Anyway, the basic ones he distinguishes are sadness, anger, joy, fear, disgust and surprise. He then covers variants, and degrees to each of those. For sadness he distinguishes: crying with open and closed mouth, nearly crying and suppressed sadness (I found it particularly interesting how the tight lip stifling an emotion looks slightly different for tight-lipped anger, a suppressed smile and suppressed sadness, I wasn't aware of that difference), then the pout, and sad expressions involving only the eyes with a neutral mouth (sad smiles are covered later in the "complex smiles" section).

Anger is grouped into: rage (with different versions of angry shouting mouth, and clenched teeth and snarl), anger with compressed lips, anger with angry eyes, but not-angry mouths, lesser angry expressions that then come across as stern and intense. I found it really interesting when he pointed out how the widening of the eyes combined with the angry eyebrows causes the shape of the visible white in the eye to change into an distinct shape so that we can recognize anger just from that, and also the degrees of the angry glare that make eyes go from neutral, to just intense to truly angry.

For joy he covers laughing, overjoyed, open mouthed smile, then varying degrees down to the slight smile, stifled smile and stifled laugh, complex smiles , i.e. mostly those having different eyebrows than pure smiles (happy/sad, eager, ingratiating, sly, debauched, closed eye), and stresses the importance of making eyes and mouth match to express joy, because otherwise you get a fake smile or forced laugh. I found the eye details pointed out helpful too.

Fear is covered from most intense through least intense, i.e. terror, very frightened, frightened and worried. Disgust likewise, from extreme physical disgust with retching, to physical repulsion, mild disgust, and finally disdain. Surprise is covered last and has fewer variants, just open mouthed/slack-jawed, the mouth forming an O, open-mouthed but joyful, and merely in the brows.

Finally he concludes with a table showing all covered emotions and the involved muscles and signature wrinkles in brief (this is an example page from that table), and in that section also gives a tabular overview of expressions of physical not emotional states, like pain, exertion, yawning, drowsiness and such.

It's a very cool book.
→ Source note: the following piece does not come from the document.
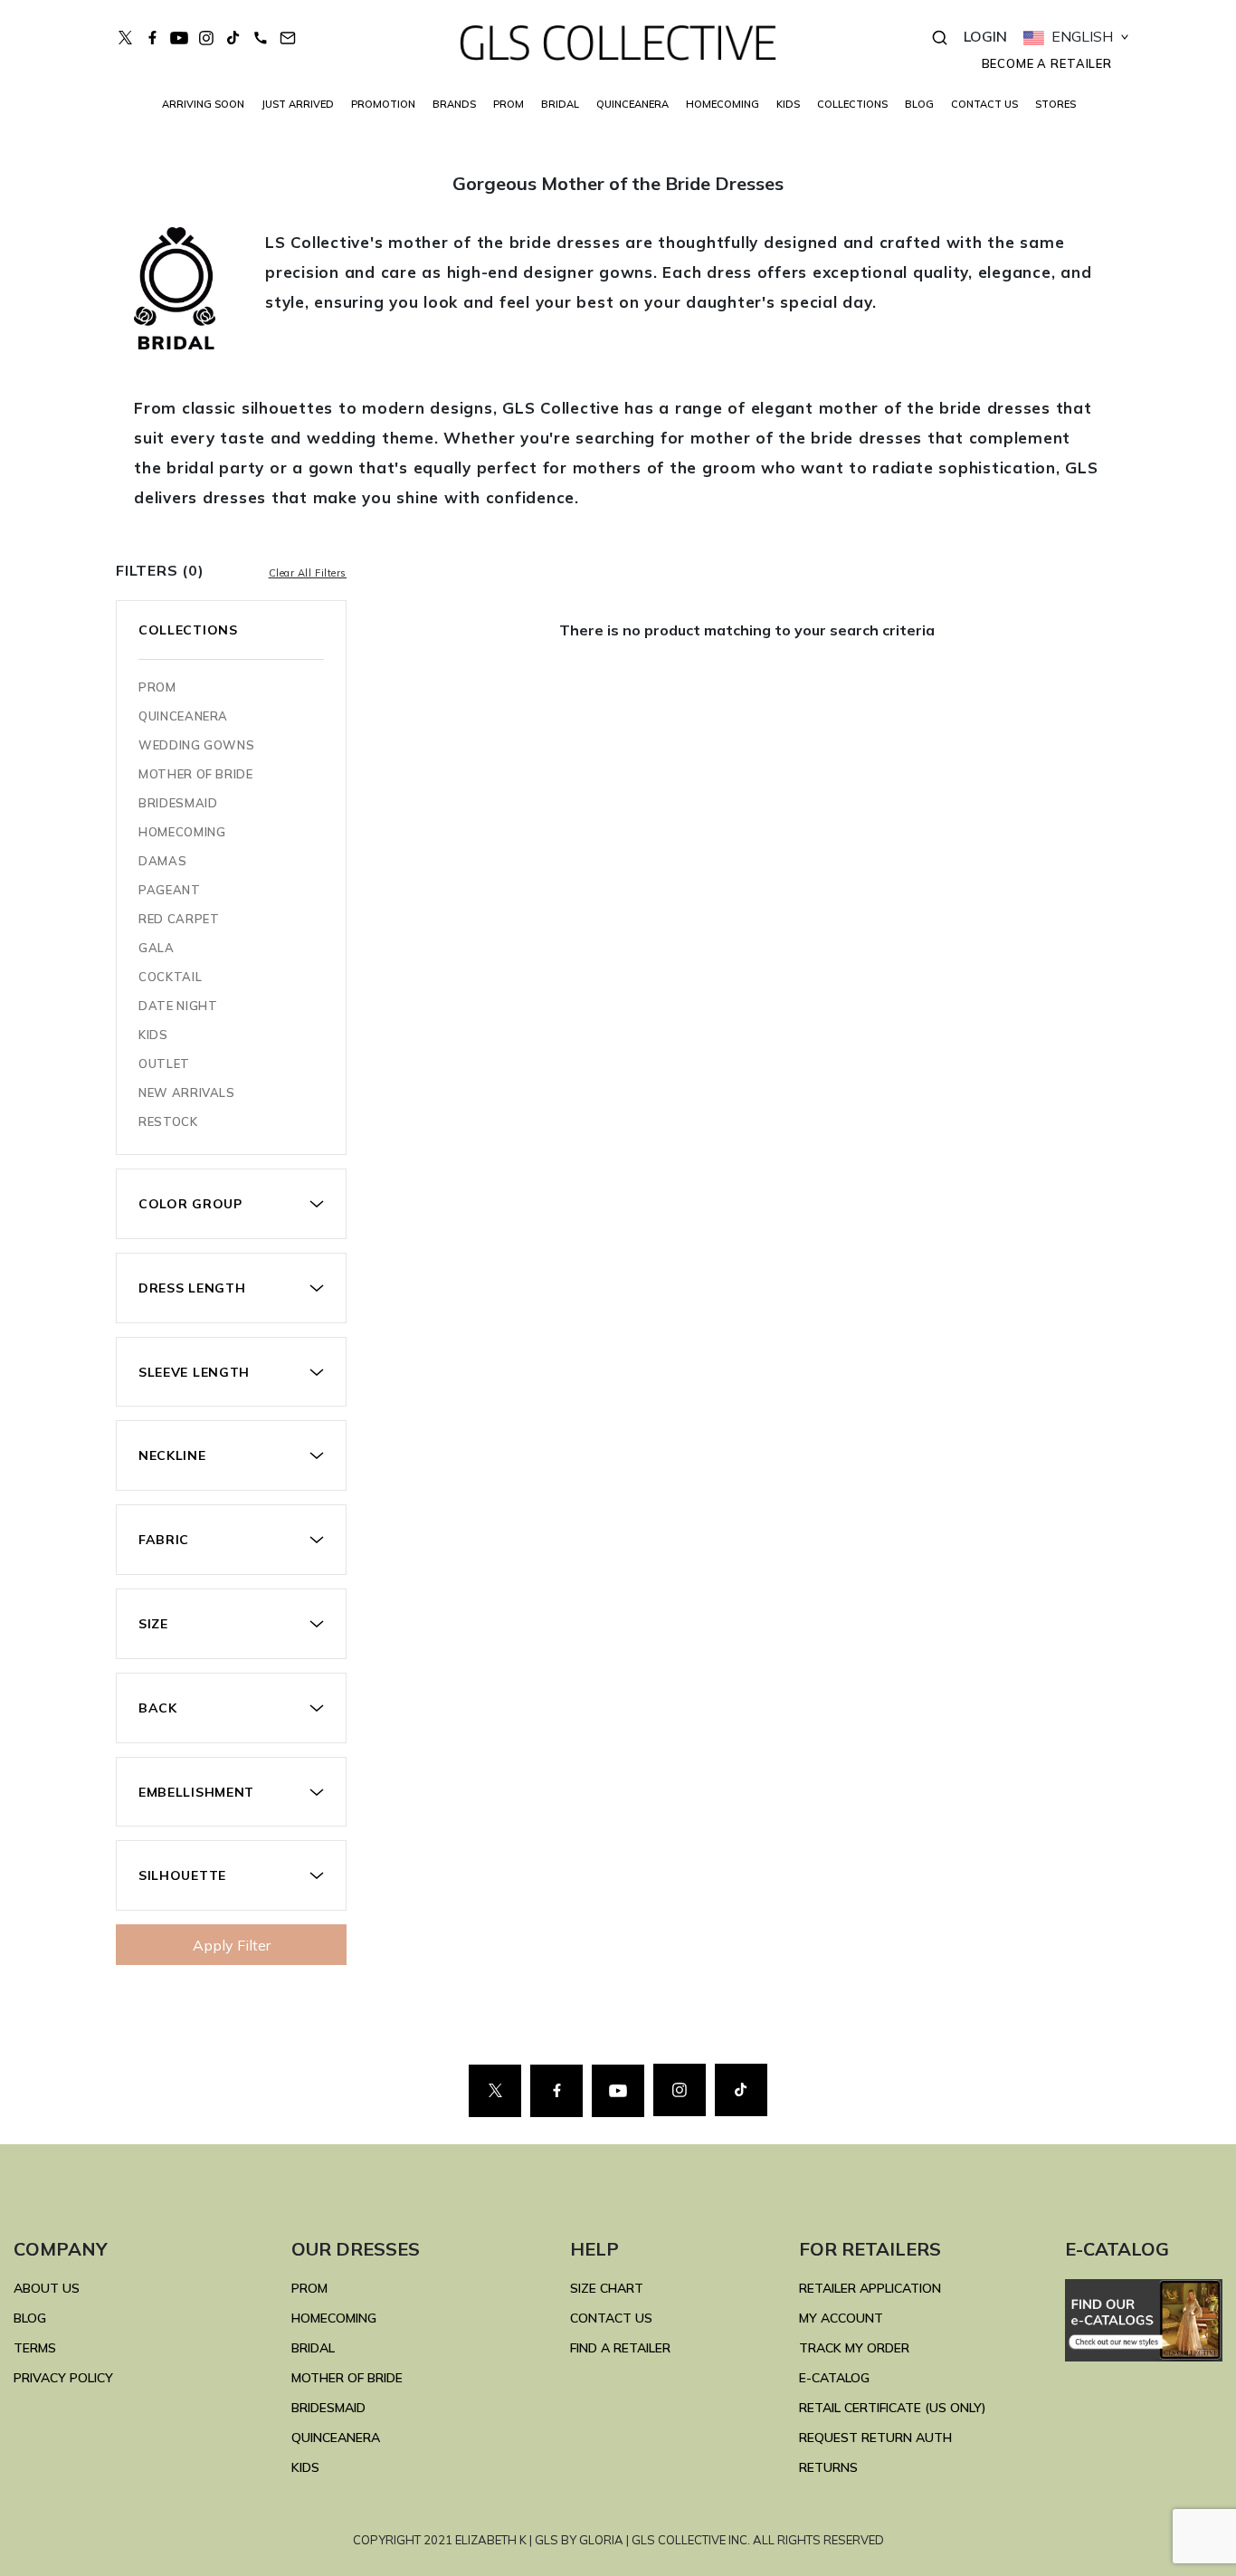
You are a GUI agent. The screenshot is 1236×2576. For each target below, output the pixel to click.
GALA (156, 947)
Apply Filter (232, 1945)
My only quibble with it is that the green overlaid color is on some pages slightly out of alignment in my copy, as you can see in some of the scan. It's only a few millimeters but that kind of printing fault shouldn't happen in an art book. It's nowhere bad enough to impede usefulness or legibility, though.

Anyway, I'm really pleased with this book and I hope the example scans give an impression of why it's worth buying.

[identity profile] enname.livejournal.com 2006-03-30 01:38 pm (UTC)(link)
I am *so* going to have to get me a copy of that book. Like this very instant and a second ago. I can draw serious expressions and things like the subtle difference between anger and sadness, but laughter and the more extreme ends of the emotional scale? These escape me completely. I didn't even need the scans of the book to convince me, just the first paragraph.

Neat!

[identity profile] enname.livejournal.com 2006-03-31 02:16 pm (UTC)(link)
Having looked at a couple of other drawing books every now and then to see what is on offer, I am willing to shill out for something that may actually be of use to me. If I can sit there with a book and tell the author more about how to draw expression than what they tell me, then I am not going to buy it. Unfortunately that has been the general case. I've been flailing around a little in trying to develop my drawing of late and it is expression that is causing the problem.

There are family members who owe me birthday presents, they can now contribute to something I'll actually use.
ext_7787: (Default)

[identity profile] gnatkip.livejournal.com 2007-01-13 07:03 pm (UTC)(link)
I love this sort of post you do. I've been meaning to friend you for a long time. I keep seeing you around, and you always strike me as so interesting and sane. ;) Hi.